In stürmischen ZeitenIn stürmischen Zeiten, USA 2000. R. und B: Sally Potter, P: Simona Benzakein, Christopher Sheppard, D: Christina Ricci, Cate Blanchett, John Turturro, Johnny Depp, Harry Dean Stanton.
Start 22.02.01

Alles zerfließt

Zu den Vorwürfen gegen das „Mainstreamkino“ gehört, es ignoriere die Doppelnatur seines Mediums. Denn einerseits bildet jeder Film immer etwas ab und behauptet dessen Realität. Andererseits aber gehört jeder Film seinerseits zu einer Realität, die der Abbildungsweisen. Film ist also immer zugleich Medium und Inhalt, Darstellung und Dargestelltes. Der Mainstream nun, so lautet der Vorwurf weiter, monopolisiere seine Darstellungsweise, blind gegenüber deren Ursprung. Das kann man Scheiße finden. Man kann aber auch an seinen Ufern - dort, wo er sich bereits in sich selbst erkennt - das hintersinnige Spiel der Eigenspiegelung vermuten. „Hier wird sich das Medium zum Inhalt“ - frohlocken wir und finden Tarantino, Verhoeven, Altmann und die Coens toll, weil sie den Fundus aus Bildern und Tönen hemmungslos plündern und damit sichtbar machen als das, was er ist: ein kulturelles Artefakt. Lautet die Forderung also: „Plündern“? Sicher nicht. Und ganz sicher nicht angesichts eines Filmes wie „The Man Who cried“. Der plündert zwar hemmungslos, läßt dabei aber weder Hintersinn, noch vordergründige Ironie erkennen. Noch nicht einmal Geschmack.

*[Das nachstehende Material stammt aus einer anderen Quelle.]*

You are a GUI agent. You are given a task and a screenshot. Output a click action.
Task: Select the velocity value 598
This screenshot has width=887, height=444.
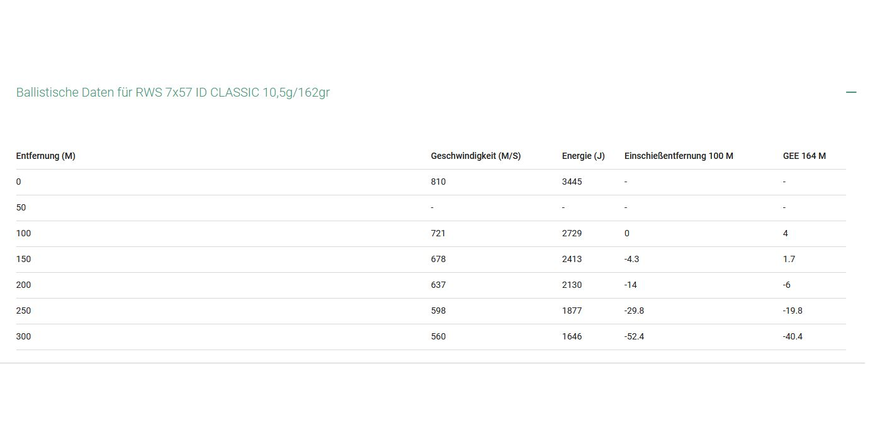click(x=438, y=311)
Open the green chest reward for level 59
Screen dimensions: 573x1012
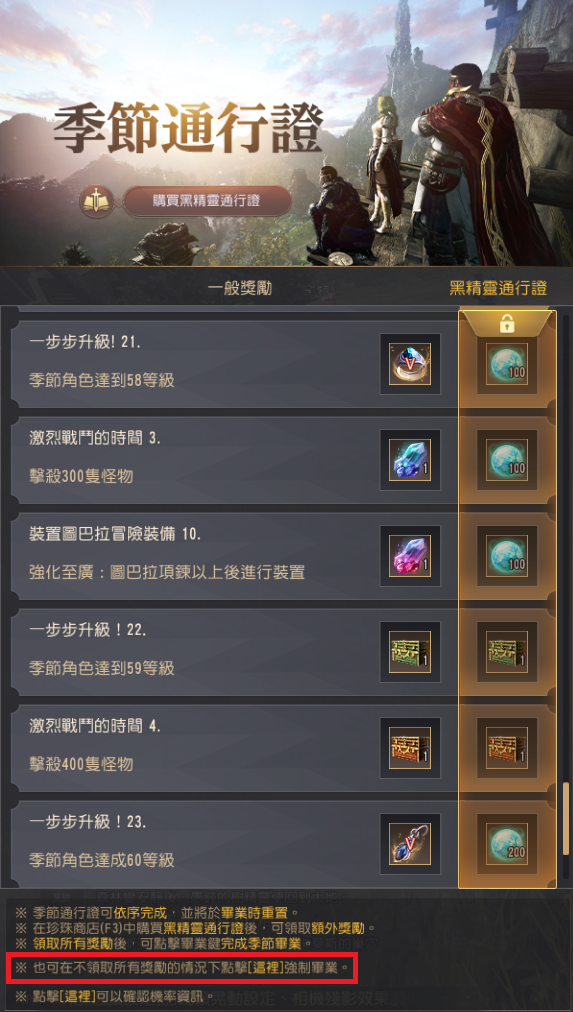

Die Geschichte beginnt in den 20er Jahren. Ein jüdisches Mädchen wird aus Russland vertrieben, in England adoptiert, später in Paris Revuesängerin und auf der Flucht vor den Nazis fast ertränkt. Ihre Odyssee endet am Krankenbett des verlorenen Vaters - der ist mittlerweile Musicalarrangeur in Hollywood. Die schmonzige Story einmal beiseite gelassen: die Zügellosigkeit, mit der sich die Inszenierung in der Asservatenkammer des Melodrams bedient, ist atemberaubend. Durchgeblättert werden Votivtafeln aus Zigeunerromantik und Philosemitismus, aus Musketierspektakel und Historienschinken - im Stilmix trifft Operettendekor auf Hamiltons Fettfilterästhetik. Regisseurin Sally Potter hat aus „Titanic“, „Das Leben ist schön“, „Dolce vita“, „D’Artagnan im Auftrag der Königin“, „Schindlers Liste“ und einer Prise Kusturica einen Film zusammengeklaubt, in dem sich die Zurschaustellung von Genredevotionalien mit Gesangsnummern ablöst. Die verkünden das irgendwie verbindende Thema: Alle Mensch tragen ein Stückchen Heimat und ein Stückchen Musik im Herzen. Und die Zigeuner und die Juden tragen daran etwas schwerer. Was wiederum unschwer zu erkennen ist in den traurigen Blicken von Christina Ricci und Jonny Depp, in deren dunklen Kulleraugen sich der Widerschein der brennenden Bücher genauso reflektiert, wie die Herdglut im jiddischen Stüble, das Feuerwerk der deutschen Besetzer genauso wie der Fackelschein des Zigeunerlagers. Ihre Blicke müssen strahlen, denn der große Strom ist voll mit Bilder. Und wer nur verträumt genug hineinsieht, wird selbst eines.